Vorgehen in diesem Kurs
Der Vorwurf, dass die Bibel in das Weltbild des Lesers gepresst wird lässt sich nicht nur gegen die HKM, sondern auch gegen viele konservativere Ausleger erheben. Auch hier werden die Evangelien allzu oft in den eigenen Glauben hereingepresst. Man tritt mit seiner theologischen Vorbildung an die Evangelien heran, ist vielleicht von Paulus, Luther, Karl Barth oder irgendjemandem geprägt und liest dann in den Text herein, was man zuvor mitgebracht hat. Auch das ist nicht hilfreich.
Worin liegt die Lösung für dieses Problem? Eine weltanschaulich neutrale Auslegung kann es nicht geben. Jeder von uns ist viel zu tief in die eigene Weltanschauung und den eigenen Traditionen verstrickt. Die Lösung zu dieser Frage liegt in dem, was bereits im Vorwort zur Exegese gesagt wurde. Es geht darum, die Aussageabsicht des Autors nachzuvollziehen. Entscheidend ist nicht, was ich für wahr oder für möglich halte, sondern was der Autor in seiner Weltanschauung sagen wollte.
Es geht also nicht darum, festzustellen, was geschehen oder nicht geschehen sein kann.
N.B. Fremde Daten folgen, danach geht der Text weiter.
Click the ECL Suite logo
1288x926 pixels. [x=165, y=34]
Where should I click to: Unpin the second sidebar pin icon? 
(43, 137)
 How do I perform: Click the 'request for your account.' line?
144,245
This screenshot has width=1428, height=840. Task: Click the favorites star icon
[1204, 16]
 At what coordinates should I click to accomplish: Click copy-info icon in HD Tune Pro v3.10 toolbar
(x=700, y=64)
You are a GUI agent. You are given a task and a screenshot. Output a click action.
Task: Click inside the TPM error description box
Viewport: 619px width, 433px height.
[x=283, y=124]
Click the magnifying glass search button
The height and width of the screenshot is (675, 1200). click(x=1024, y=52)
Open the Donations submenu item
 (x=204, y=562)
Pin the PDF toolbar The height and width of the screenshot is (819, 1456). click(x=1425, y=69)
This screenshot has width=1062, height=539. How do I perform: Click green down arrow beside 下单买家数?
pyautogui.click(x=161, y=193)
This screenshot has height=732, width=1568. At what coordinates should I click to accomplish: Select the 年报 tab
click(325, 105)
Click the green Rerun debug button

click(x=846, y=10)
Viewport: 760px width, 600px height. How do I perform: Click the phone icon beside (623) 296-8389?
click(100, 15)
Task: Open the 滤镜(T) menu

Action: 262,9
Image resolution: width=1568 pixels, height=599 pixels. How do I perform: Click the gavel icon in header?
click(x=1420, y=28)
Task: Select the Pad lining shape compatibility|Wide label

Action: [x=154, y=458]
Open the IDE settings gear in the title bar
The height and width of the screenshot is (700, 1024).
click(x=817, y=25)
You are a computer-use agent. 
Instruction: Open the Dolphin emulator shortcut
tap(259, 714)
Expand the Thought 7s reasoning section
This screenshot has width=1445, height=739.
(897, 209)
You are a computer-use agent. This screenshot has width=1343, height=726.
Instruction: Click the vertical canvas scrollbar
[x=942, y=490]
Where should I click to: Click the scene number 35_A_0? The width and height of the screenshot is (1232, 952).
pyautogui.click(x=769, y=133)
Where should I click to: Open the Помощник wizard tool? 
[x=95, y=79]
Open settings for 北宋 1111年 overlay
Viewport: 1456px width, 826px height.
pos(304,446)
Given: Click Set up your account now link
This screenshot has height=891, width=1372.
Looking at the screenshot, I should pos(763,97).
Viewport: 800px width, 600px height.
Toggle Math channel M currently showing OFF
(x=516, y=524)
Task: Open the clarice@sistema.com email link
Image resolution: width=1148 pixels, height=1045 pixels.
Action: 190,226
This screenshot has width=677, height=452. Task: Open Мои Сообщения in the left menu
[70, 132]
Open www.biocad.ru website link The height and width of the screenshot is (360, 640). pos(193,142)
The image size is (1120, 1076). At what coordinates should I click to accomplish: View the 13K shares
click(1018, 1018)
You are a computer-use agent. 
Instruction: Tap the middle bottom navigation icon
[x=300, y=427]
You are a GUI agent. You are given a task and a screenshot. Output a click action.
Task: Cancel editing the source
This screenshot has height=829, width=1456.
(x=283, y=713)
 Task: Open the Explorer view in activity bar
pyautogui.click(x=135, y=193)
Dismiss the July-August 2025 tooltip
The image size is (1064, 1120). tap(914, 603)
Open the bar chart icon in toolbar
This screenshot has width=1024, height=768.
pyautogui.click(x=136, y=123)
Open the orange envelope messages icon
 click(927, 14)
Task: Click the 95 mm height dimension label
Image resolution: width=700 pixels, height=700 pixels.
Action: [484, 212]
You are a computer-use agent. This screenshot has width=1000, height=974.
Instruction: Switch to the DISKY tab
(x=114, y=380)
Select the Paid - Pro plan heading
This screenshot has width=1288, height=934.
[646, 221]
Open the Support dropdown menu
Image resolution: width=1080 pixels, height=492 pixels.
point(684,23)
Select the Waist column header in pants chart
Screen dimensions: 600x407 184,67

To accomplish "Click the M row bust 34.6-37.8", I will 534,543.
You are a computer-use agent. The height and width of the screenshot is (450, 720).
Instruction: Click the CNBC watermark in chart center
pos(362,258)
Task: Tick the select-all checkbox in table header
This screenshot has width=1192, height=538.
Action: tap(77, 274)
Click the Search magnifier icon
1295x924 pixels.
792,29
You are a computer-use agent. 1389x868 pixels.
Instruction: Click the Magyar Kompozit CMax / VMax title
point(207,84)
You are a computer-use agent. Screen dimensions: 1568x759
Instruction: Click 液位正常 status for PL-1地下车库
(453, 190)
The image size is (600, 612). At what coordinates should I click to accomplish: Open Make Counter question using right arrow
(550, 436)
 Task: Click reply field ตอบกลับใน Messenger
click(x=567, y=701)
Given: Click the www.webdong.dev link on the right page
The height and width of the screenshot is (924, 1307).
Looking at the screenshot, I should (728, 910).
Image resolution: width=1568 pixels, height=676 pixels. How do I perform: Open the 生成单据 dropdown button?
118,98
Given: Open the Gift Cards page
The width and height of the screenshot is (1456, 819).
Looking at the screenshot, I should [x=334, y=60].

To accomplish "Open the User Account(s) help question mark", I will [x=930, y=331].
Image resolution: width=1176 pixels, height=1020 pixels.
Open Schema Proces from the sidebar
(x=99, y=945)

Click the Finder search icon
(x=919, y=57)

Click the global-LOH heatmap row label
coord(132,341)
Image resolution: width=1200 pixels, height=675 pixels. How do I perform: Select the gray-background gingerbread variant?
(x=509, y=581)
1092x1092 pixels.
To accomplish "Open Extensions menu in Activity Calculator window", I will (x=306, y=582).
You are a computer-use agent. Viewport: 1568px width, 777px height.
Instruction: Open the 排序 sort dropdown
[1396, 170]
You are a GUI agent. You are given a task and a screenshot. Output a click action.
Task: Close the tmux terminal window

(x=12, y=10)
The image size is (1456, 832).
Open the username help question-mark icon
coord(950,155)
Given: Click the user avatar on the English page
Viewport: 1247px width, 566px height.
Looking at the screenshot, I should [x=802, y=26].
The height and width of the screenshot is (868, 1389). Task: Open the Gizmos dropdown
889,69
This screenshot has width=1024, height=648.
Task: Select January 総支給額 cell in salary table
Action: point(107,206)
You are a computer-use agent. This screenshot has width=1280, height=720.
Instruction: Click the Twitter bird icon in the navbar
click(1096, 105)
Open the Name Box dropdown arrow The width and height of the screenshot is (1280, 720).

Die Fragestellung ist: Was wollte der Autor durch diese Schrift sagen. Jeder Versuch, hinter den Text zurückzugehen bedeutet, dass wir uns in endlose Hypothesen verstricken (Siehe die Diskussion zur Quelle Q unten).
Hierin liegt auch der Grund dafür, dass wir uns so intensiv mit der Geschichte und der Kultur der damaligen Zeit auseinandersetzen müssen. Es geht nicht nur um ein wenig Hintergrundwissen, dass hier und da etwas beim Verständnis hilft, sondern es geht darum, dass wir uns ein Bild von der Weltanschauung der Menschen damals machen, um dann diese Geschichte durch die Augen der damaligen Zeit zu sehen. Diese Rekonstruktion der Weltanschauung ist wie eine Brille, die unsere Betrachtung von allem beeinflussen wird.
Ein Kritiker wird dagegen einwenden, dass eine solche Rekonstruktion der Weltanschauung niemals gelingen kann. Damit hat er recht. Selbst das beste Bild, dass wir uns von der Weltanschauung der Juden damals machen können, wird unvollständig und an manchen Punkten auch verkehrt sein. Es wird aber fast mit Sicherheit auch besser sein als jede Auslegung, die ohne diesen Prozess fortfährt. Eine weltanschaulich neutrale Auslegung ist ja, wie bereits gesagt wurde, unmöglich. Selbst eine mittelmäßige Rekonstruktion wird näher am Original sein als ein unreflektiertes Lesen aus unserer eigenen Weltanschauung heraus.
Es gilt also: Wenn wir davon ausgehen können, dass der Autor und seine Hörer an Wunder geglaubt haben, dann will er auch von Wundern erzählen. Hat er an Prophetie geglaubt? Dann geht es im Text auch um Prophetie. Dasselbe gilt für Engel und alles andere.
Ein Hinweis: Ich beschreibe hier das Vorgehen, dem ich in diesem Skript weitgehend gefolgt bin. Das bedeutet aber nicht, dass reformatorische, historisch-kritische oder andere Auslegungen nicht auch ihren Wert haben. Im Gegenteil, ich ermutige sehr, euch in diesem Kurs immer wieder mit unterschiedlichen Ansätzen auseinanderzusetzen. Zum Teil passiert das auch in diesem Skript. Es ist allerdings nicht möglich, es durchgehend zu machen, da die Diskussion den Umfang dieses Skriptes bei weitem sprengen würde.